Our overnight halt for the second night was at the top of Wass Bank in some delightful pine lodges in the grounds of Stanbrook Abbey. The Abbey is home to an order of Benedictine nuns who moved to Wass in 2009 from their previous home in Worcestershire. So far only a small part of their new monastery has been completed but they have ambitious plans for the site. It really is a very beautiful and peaceful spot.
In the evening we enjoyed a good meal at a pub in Helmsley and the following morning we set off on our final leg to Scarborough. It was another beautiful day and if anything it was a bit too hot as we headed out towards the coast. The day started with a lovely long and fast downhill section into Helmsley and from there we passed through Kirbymoorside and Pickering before lunching, courtesy of Sally again, in the picturesque village of Thornton le Dale. One of the great attractions of Thornton le Dale for me is a garage that sells classic cars. I can never resist stopping and looking at what they have got in and it’s a good job that I haven’t got any spare cash or I would spend a fortune there whenever I visit!

After lunch we tackled the last 20 miles across to Scarborough and it was when we stopped for a regroup in a layby 2 miles outside Scarborough that we had our only injury of the ride.
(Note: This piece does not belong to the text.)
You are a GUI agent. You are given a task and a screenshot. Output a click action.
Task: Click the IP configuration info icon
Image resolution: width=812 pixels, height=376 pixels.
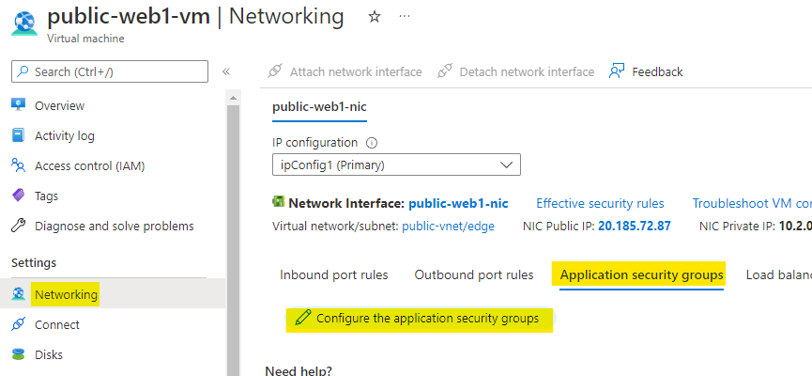pos(372,143)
We were just about to set off and I had clipped my right foot back into my pedal when I suddenly felt myself falling to the right. I couldn’t get myself out of my pedal and I put a hand out to try and stop myself falling which promptly grasped the door of Sally and Stewart’s campervan which I then fell onto crushing my fingers in the door. To put it mildly it was rather painful not helped by the fact that Sally then plunged my fingers into a bowl of freezing cold water which she assured me was for my own good. Fortunately nothing was broken and I was able to complete the last two miles to the finish at the north bay in Scarborough. It was a lovely afternoon in Scarborough and the promenade and the beach were packed.
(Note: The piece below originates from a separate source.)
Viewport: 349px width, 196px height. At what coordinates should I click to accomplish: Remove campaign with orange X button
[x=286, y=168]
So we had made it! The four of us with an average age of 60 had completed the 145 mile three day journey from coast to coast. And, as is always the case with events like these, it is not the pain of the hills that I will remember but the beautiful countryside that we passed through and the wonderful camaraderie I enjoyed with my fellow riders. And the really good news is that our ride raised over £900 for our Evolving All Saints appeal.

To see a full selection of photoes from the ride visit the All Saints Flickr pages at:
All Saints Flickr pages 




Wednesday 22 August 2012

Am I still doing this for fun?



I remember one day around twenty years ago I was out cycling in the Peak District with my brother in law Paul.  As we both struggled up a very long and steep climb called the Snake Pass, Paul pulled alongside me and said “Remember Danny lad, we’re doing this for fun!”
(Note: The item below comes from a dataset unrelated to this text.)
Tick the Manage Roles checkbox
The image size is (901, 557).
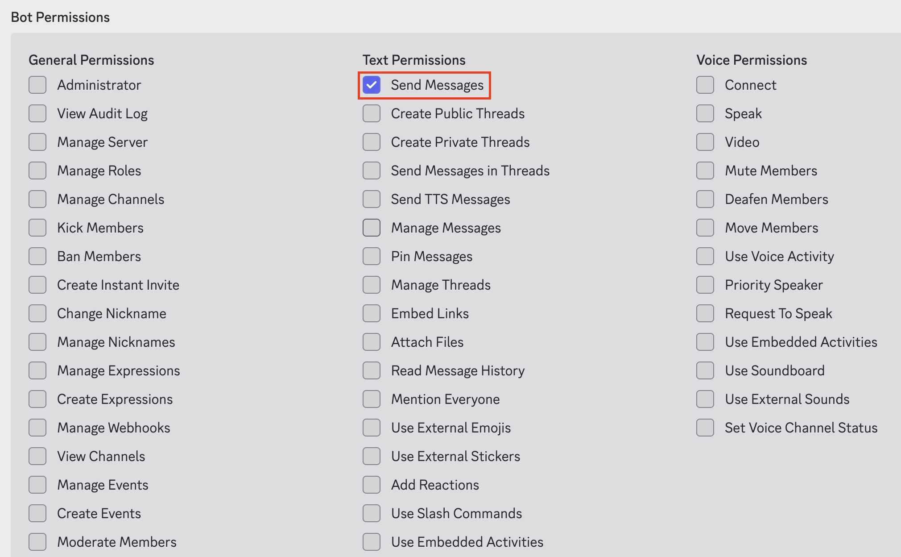37,170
And that comment of Paul’s has been coming back to me a lot over the last few weeks as I’ve been training for a Coast to Coast Ride that I’m doing in September. I’ve been up in Teesdale training and the problem with that area is that you never seem to be able to go more than half a mile in any direction without the road starting to go steeply upwards. And a  number of times as I’ve struggled up difficult climbs it really hasn’t felt like fun and I’ve been increasingly asking myself why I keep on putting myself through such pain.

Don’t get me wrong I still love cycling but it’s the long hours of training for long distance rides that I’m really not enjoying anymore. I’ve done a number of these long distance events over the years, I’ve cycled Coast to Coast a number of times and I’ve even done London to Paris twice. But lately they seem more of a pain than a pleasure so why can’t I just stop doing them?

I suspect the truth is that it’s all linked in with not wanting to admit that I’m getting older. Admitting that I don’t feel up to long rides anymore feels a bit like the start of a slippery slope. Before I know it I’ll be shopping at Greenwoods and taking Saga holidays. And I’m really not sure that I’m ready for all of that just yet.

So for the time being I’ll continue dragging my poor ageing body over the climbs but don’t expect me to say that I’m enjoying it!